__What you are asked to do__.
Print the entries exactly; no image belongs in the copy.

__Given records__.

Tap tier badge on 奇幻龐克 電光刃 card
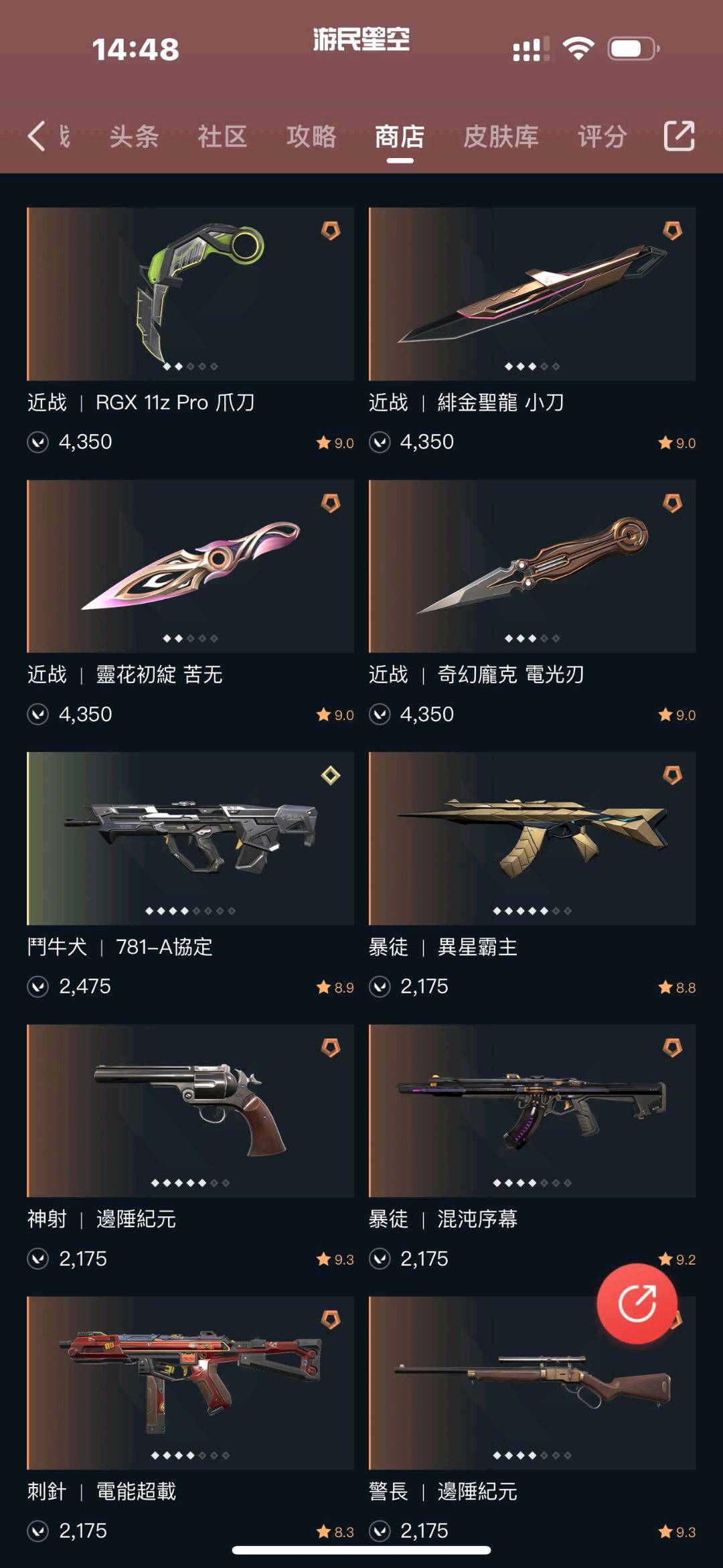This screenshot has height=1568, width=723. point(672,503)
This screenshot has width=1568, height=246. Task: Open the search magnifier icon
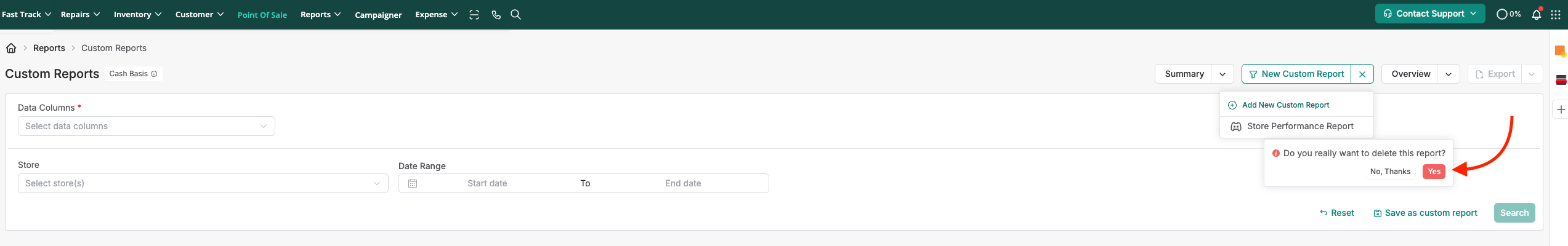(x=516, y=15)
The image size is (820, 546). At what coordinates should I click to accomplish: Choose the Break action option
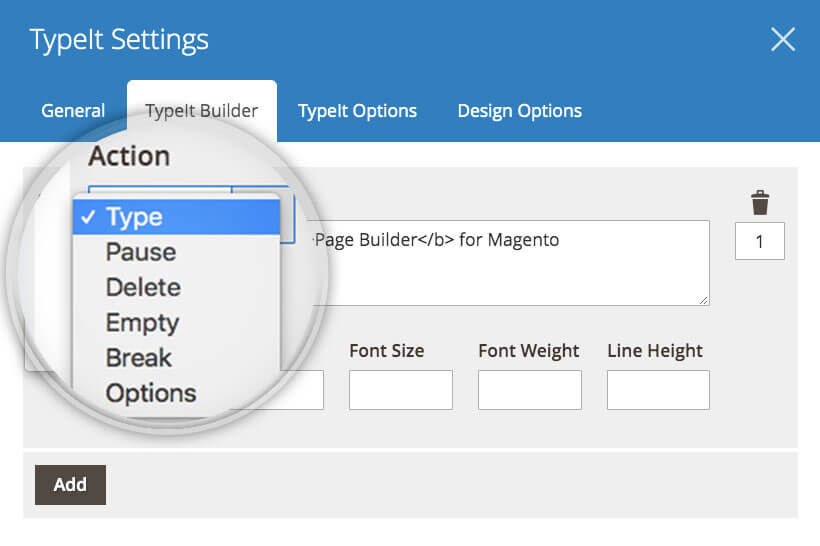[139, 358]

__Result for this task__.
Tap tier badge on 奇幻龐克 電光刃 card
This screenshot has height=1568, width=723. point(672,503)
This screenshot has width=1568, height=246. Task: Open the search magnifier icon
(x=516, y=15)
The image size is (820, 546). At what coordinates should I click to accomplish: Choose the Break action option
[139, 358]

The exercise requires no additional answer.